Dinkelberg moved to Mill Valley, California (Marin County) in 1912, not returning to Evanston, IL until 1915. He maintained an office at 1005 Chronicle Building, San Francisco and received a California certificate to practice architecture in early 1914. He most likely was there to assist in the design of the Panama–Pacific International Exposition.

Later with Joachim Giæver, Dinkelberg was the co-designer of the 35 East Wacker Building in Chicago, built in 1925–1927 and a designated Chicago landmark since February 9, 1994. Giæver and Dinkelberg were also involved in the design of Grand Park Centre, also known as the Michigan Mutual Building, in Detroit, Michigan in 1922.

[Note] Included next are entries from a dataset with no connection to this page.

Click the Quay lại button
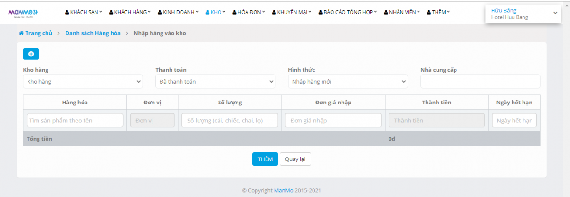 pyautogui.click(x=295, y=159)
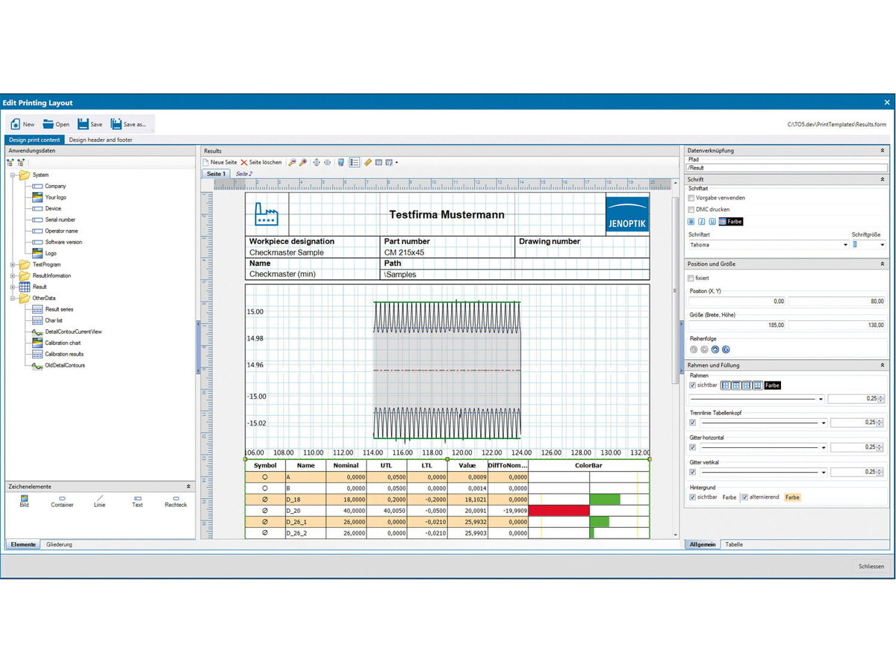Click the Save as icon
Viewport: 896px width, 672px height.
click(x=116, y=124)

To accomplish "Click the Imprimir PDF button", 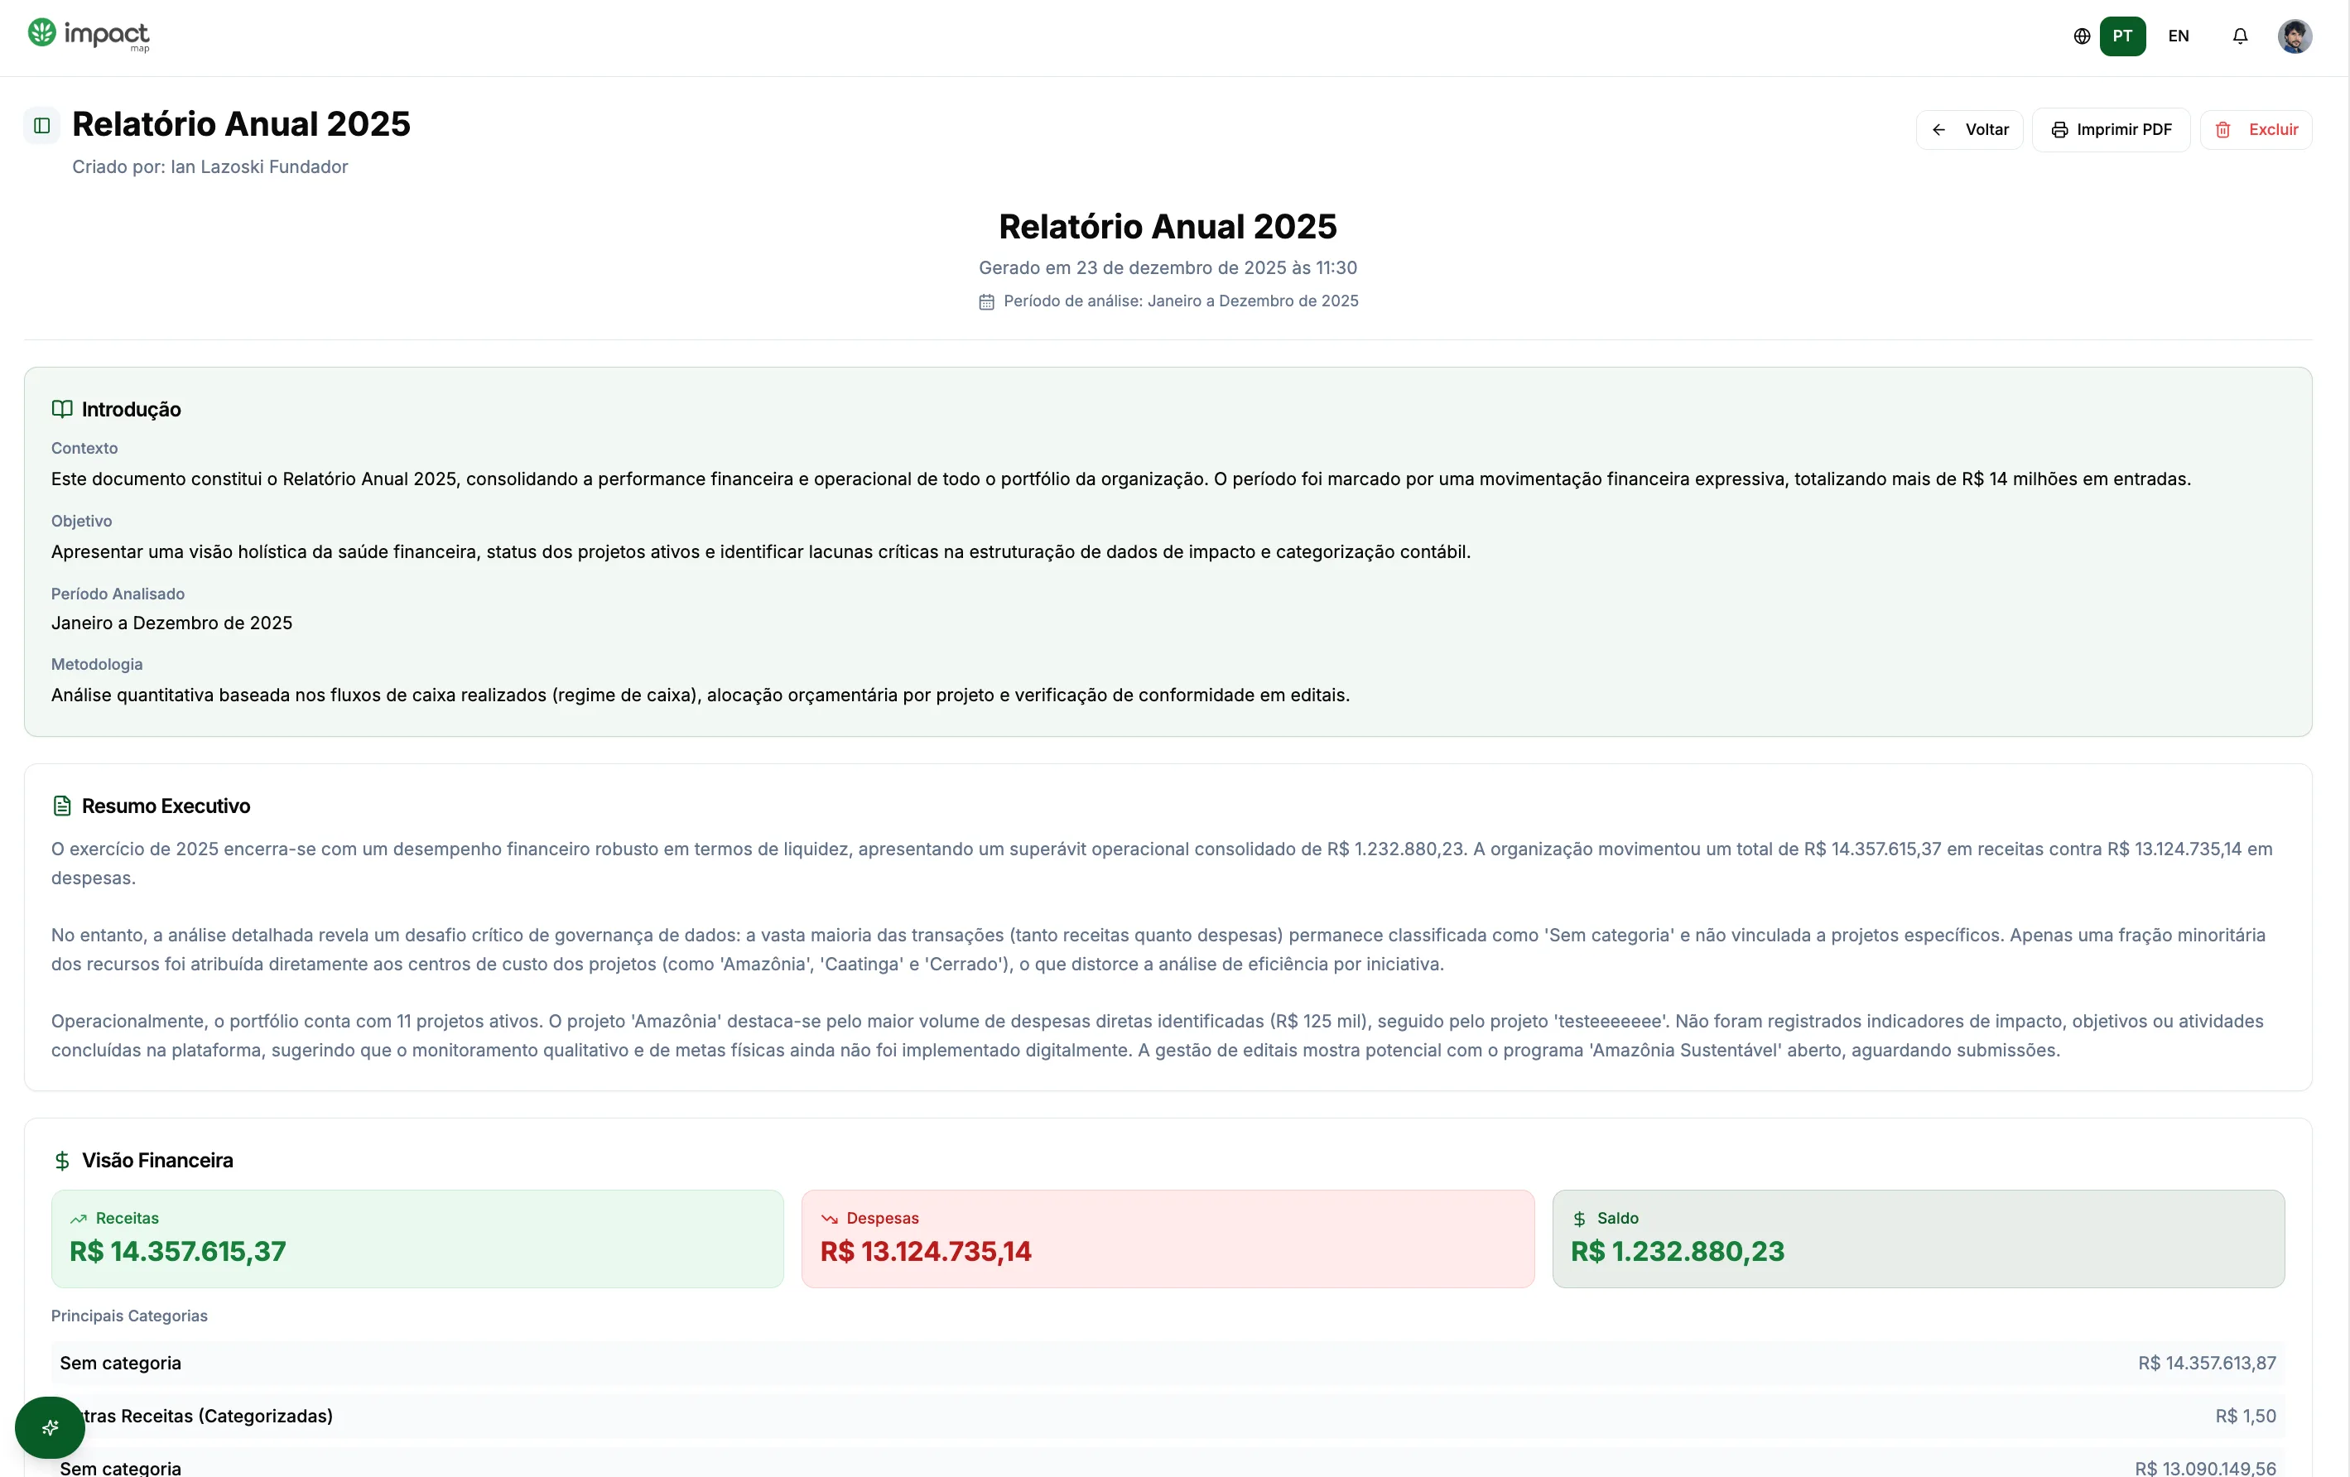I will click(2111, 130).
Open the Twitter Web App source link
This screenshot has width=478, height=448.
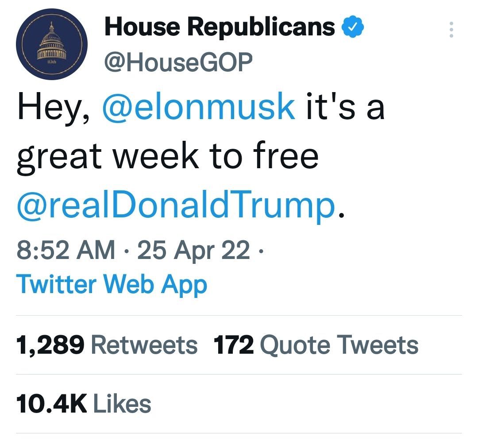coord(111,284)
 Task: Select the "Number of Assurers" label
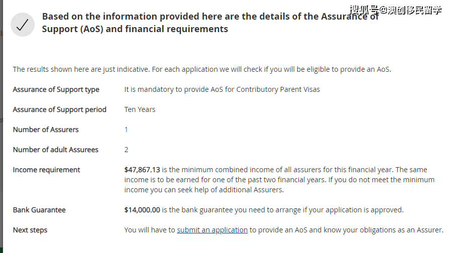tap(46, 130)
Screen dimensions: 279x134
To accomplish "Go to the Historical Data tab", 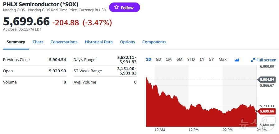I will pos(98,42).
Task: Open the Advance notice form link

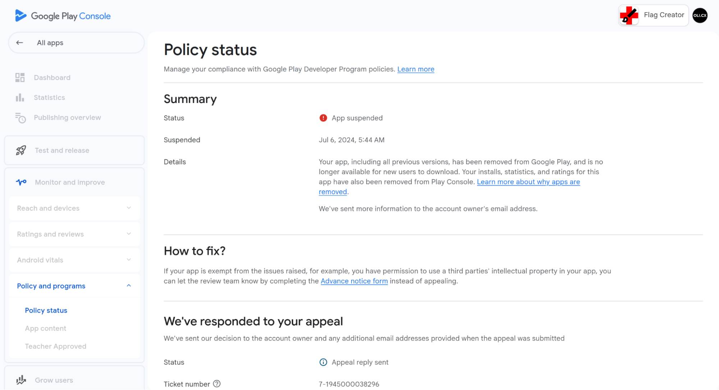Action: (354, 281)
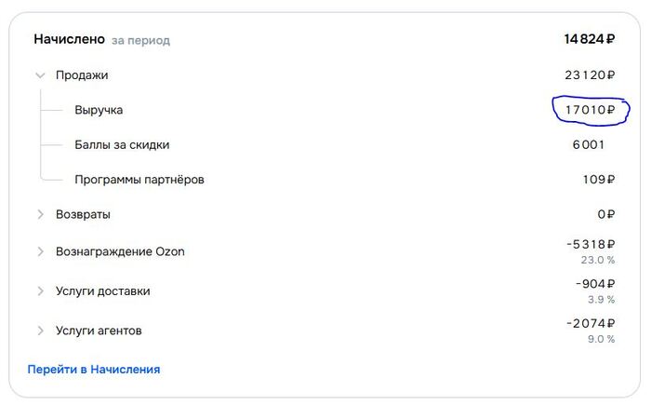
Task: Click the Услуги доставки label
Action: 102,291
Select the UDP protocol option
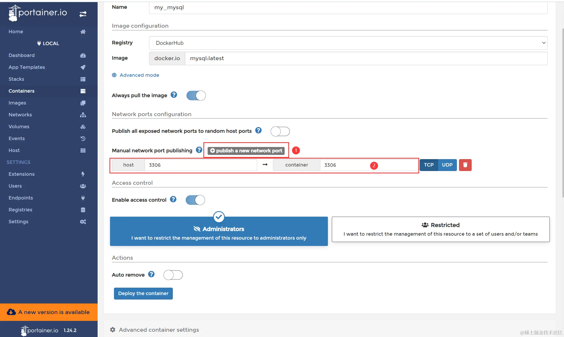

Dinkelberg amassed a fortune during his career, which he invested in utility stocks, which lost all value in the Wall Street crash of 1929. He and his wife, Emily Dunn Dinkelberg, sold their house in Evanston, Illinois. When Dinkelberg died in Chicago on February 10, 1935, at the age of 76, the couple was on relief and living in a small apartment. Dinkelberg's funeral was paid for by friends and colleagues at the Chicago branch of the American Institute of Architects. p. 71

Dinkelberg's tombstone in Wunder's Cemetery reports Feb 10, 1934 as date of death, one year in error. Dinkelberg's wife, Emily, destitute and living in an "old peoples' home" died 10 years later July 3, 1945. Her body remained unclaimed for over a week and was about to be donated to a medical school when a Chicago attorney brought the matter to the Tribune. The following day her body was claimed by the A.I.A. and they paid for her burial next to Fred. Her grave is unmarked.